What Dat?

The NTSB report includes a second-by-second timeline showing what the software was "thinking" as it approached Herzberg, who was pushing a bicycle across a multi-lane road far from any crosswalk:

  • 5.2 seconds before impact, the system classified her as an "other" object.
  • 4.2 seconds before impact, she was reclassified as a vehicle.
  • Between 3.8 and 2.7 seconds before impact, the classification alternated several times between "vehicle" and "other."
  • 2.6 seconds before impact, the system classified Herzberg and her bike as a bicycle.
  • 1.5 seconds before impact she became "unknown."
  • 1.2 seconds before impact she became a "bicycle" again.

It saw her five seconds before it ran her over.

Two things are noteworthy about this sequence of events. First, at no point did the system classify her as a pedestrian. According to the NTSB, that's because "the system design did not include consideration for jaywalking pedestrians."

Second, the constantly switching classifications prevented Uber's software from accurately computing her trajectory and realizing she was on a collision course with the vehicle. You might think that if a self-driving system sees an object moving into the path of the vehicle, it would put on its brakes even if it wasn't sure what kind of object it was. But that's not how Uber's software worked.

The system used an object's previously observed locations to help compute its speed and predict its future path. However, "if the perception system changes the classification of a detected object, the tracking history of that object is no longer considered when generating new trajectories," the NTSB reports.

What this meant in practice was that, because the system couldn't tell what kind of object Herzberg and her bike were, the system acted as though she wasn't moving.

...

A 2018 report from Business Insider's Julie Bort suggested a possible reason for these puzzling design decisions: the team was preparing to give a demo ride to Uber's recently hired CEO Dara Khosrowshahi. Engineers were asked to reduce the number of "bad experiences" experienced by riders. Shortly afterward, Uber announced that it was "turning off the car's ability to make emergency decisions on its own, like slamming on the brakes or swerving hard."
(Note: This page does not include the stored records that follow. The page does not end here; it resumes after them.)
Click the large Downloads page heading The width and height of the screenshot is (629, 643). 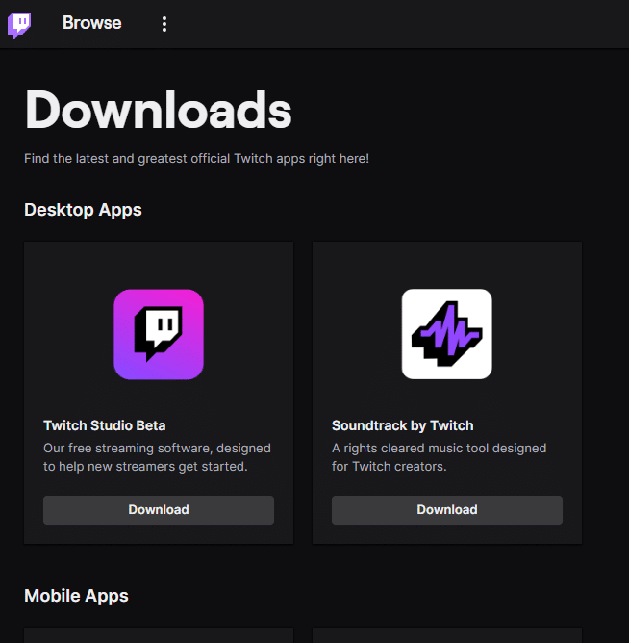[158, 110]
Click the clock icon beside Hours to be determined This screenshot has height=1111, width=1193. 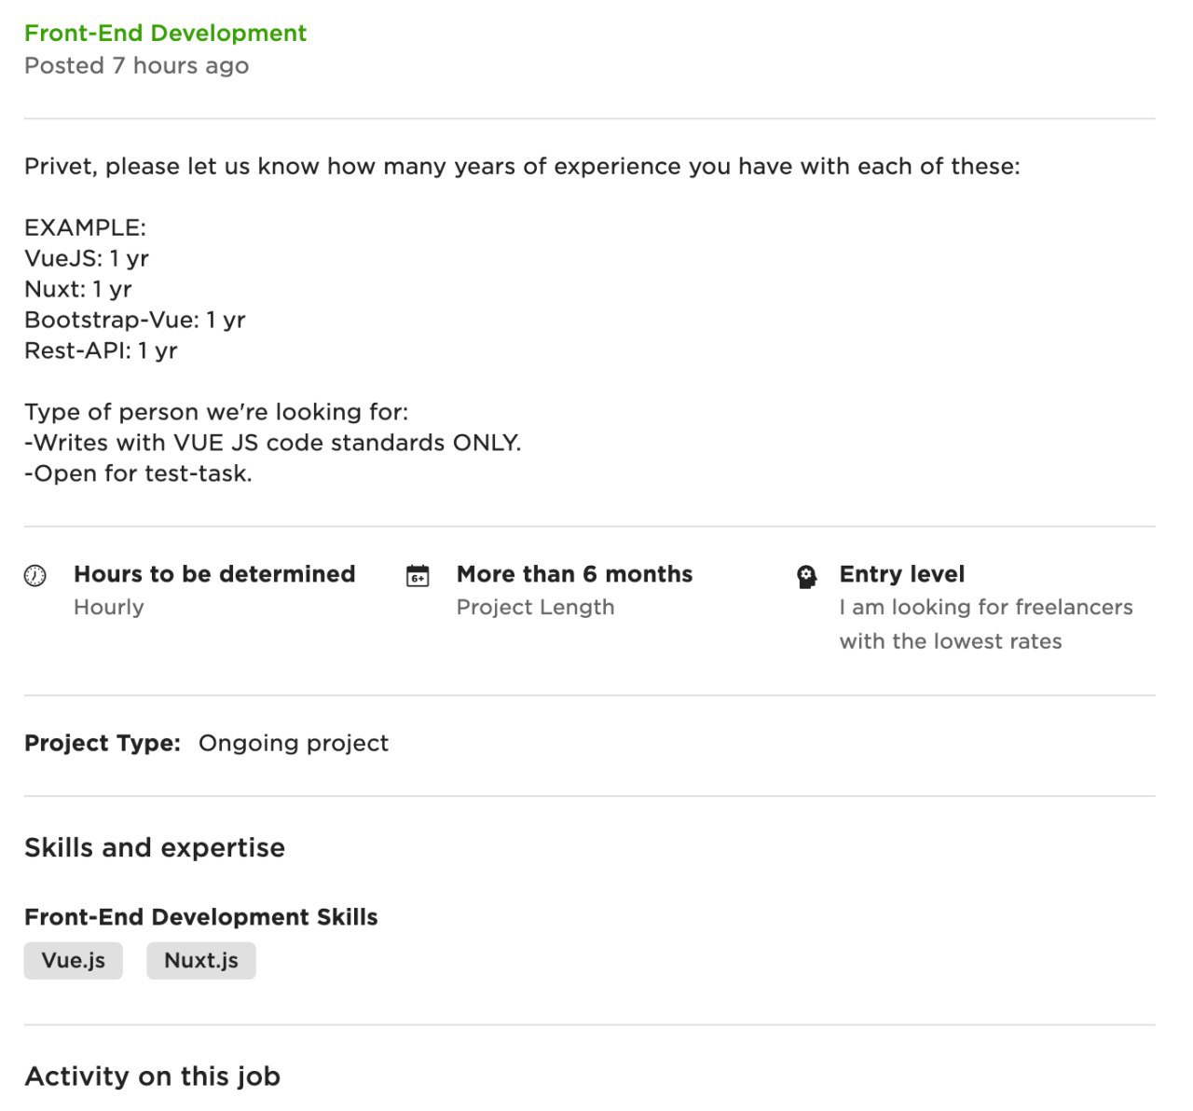coord(34,576)
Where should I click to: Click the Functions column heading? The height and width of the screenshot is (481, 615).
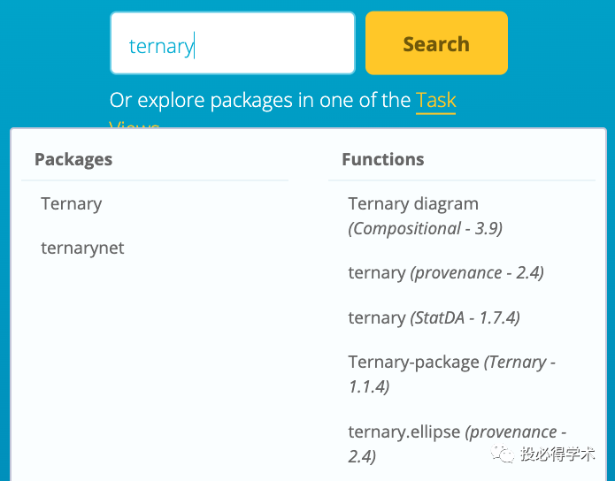tap(382, 159)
Don't worry, the software driving the car that's coming at you will have been written by uncompromised omnipotent super-humans who won't overlook anything.

One thought on “What Dat?

  1. Mark Low

    The only places I can think of that would be suitable for self-driving cars are huge, sprawling corporate campuses where ferrying people back and forth between buildings is the norm, and the grounds of airports, where the likelihood of encountering a pedestrian is zero.

    The idea that they are suitable in places where people actually live is so ridiculous I can’t believe these articles even entertain that premise.

    In my Brooklyn neighborhood, the expressway runs directly over Park Avenue. If you start your car on Park Avenue, Google Maps thinks you’re on the expressway.

    I feel like self driving cars would have been a great thing to plan for in like…. 1900? Because the roads weren’t developed with them in mind.

    But now, this technology is not about cars at all. It’s about investment dollars. That seems to be the missing component in every discussion about their purported “safety.” Even the provided quote from Uber shows us how easy it is to court those dollars. They have a team. So they put together a team that cost x, and likely courted 4x in investment dollars. Lawsuits will probably also cost x. So it was profitable, regardless of outcomes.